There is another parameter that affects page cache management:

dirty_ratio (default 40): Maximum percentage of total memory that can be filled with dirty pages before user processes are forced to write dirty buffers themselves during their time slice instead of being allowed to do more writes.
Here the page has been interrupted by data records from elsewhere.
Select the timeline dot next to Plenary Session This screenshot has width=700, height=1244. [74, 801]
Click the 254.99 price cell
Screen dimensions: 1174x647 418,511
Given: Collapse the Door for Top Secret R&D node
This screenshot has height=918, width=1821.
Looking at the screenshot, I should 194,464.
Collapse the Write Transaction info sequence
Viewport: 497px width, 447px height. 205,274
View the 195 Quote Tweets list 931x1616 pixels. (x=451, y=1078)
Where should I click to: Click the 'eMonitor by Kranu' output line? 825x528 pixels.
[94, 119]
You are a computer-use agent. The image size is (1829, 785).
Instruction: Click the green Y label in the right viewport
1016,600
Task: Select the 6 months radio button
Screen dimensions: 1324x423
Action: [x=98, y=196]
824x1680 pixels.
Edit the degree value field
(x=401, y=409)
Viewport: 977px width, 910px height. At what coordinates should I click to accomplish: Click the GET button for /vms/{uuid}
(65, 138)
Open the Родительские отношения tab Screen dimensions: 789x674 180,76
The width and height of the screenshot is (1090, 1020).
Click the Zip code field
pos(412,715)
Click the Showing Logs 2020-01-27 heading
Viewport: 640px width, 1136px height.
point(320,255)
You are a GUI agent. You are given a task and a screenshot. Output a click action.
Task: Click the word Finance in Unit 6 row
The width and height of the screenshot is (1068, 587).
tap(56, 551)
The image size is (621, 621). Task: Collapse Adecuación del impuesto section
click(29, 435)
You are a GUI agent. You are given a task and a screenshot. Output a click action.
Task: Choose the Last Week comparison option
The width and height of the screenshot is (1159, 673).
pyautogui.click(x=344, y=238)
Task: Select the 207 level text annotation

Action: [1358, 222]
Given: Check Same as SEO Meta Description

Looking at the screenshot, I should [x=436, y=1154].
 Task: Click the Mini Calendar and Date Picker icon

Note that all processes are blocked for writes when this happens, not just the one that filled the write buffers. This can cause what is perceived as an unfair behavior where a single process can ”hog” all I/O on the system. Applications that can cope with their writes being blocked altogether might benefit from substantially decreasing this value.

HugePages

grep Huge /proc/meminfo

Determining HugePages Total

  • Note: this should be executed after oracle is running at full capacity. Otherwise you'll just get 1 as the answer.

From Oracle

#!/bin/bash
#
# hugepages_settings.sh
#
# Linux bash script to compute values for the
# recommended HugePages/HugeTLB configuration
#
# Note: This script does calculation for all shared memory
# segments available when the script is run, no matter it
# is an Oracle RDBMS shared memory segment or not.
# Check for the kernel version
KERN=`uname -r | awk -F. '{ printf("%d.%d\n",$1,$2); }'`
# Find out the HugePage size
HPG_SZ=`grep Hugepagesize /proc/meminfo | awk {'print $2'}`
# Start from 1 pages to be on the safe side and guarantee 1 free HugePage
NUM_PG=1
# Cumulative number of pages required to handle the running shared memory segments
for SEG_BYTES in `ipcs -m | awk {'print $5'} | grep "[0-9][0-9]*"`
do
   MIN_PG=`echo "$SEG_BYTES/($HPG_SZ*1024)" | bc -q`
   if [ $MIN_PG -gt 0 ]; then
      NUM_PG=`echo "$NUM_PG+$MIN_PG+1" | bc -q`
   fi
done
# Finish with results
case $KERN in
   '2.4') HUGETLB_POOL=`echo "$NUM_PG*$HPG_SZ/1024" | bc -q`;
          echo "Recommended setting: vm.hugetlb_pool = $HUGETLB_POOL" ;;
   '2.6') echo "Recommended setting: vm.nr_hugepages = $NUM_PG" ;;
    *) echo "Unrecognized kernel version $KERN. Exiting." ;;
esac
# End

Tuning Hugepages

These changes will make pdflush dump more often. We've been encountering problems with pdflush going nuts every hour or so.

vm.dirty_background_ratio=3
vm.dirty_ratio=15
vm.dirty_expire_centisecs=500
vm.dirty_writeback_centisecs=100

Memlock

This needs to be set in /etc/security/limits.conf. Should be at least ( HugePages_Total * Hugepagesize ). This should be set when the oracle validated kernel is installed.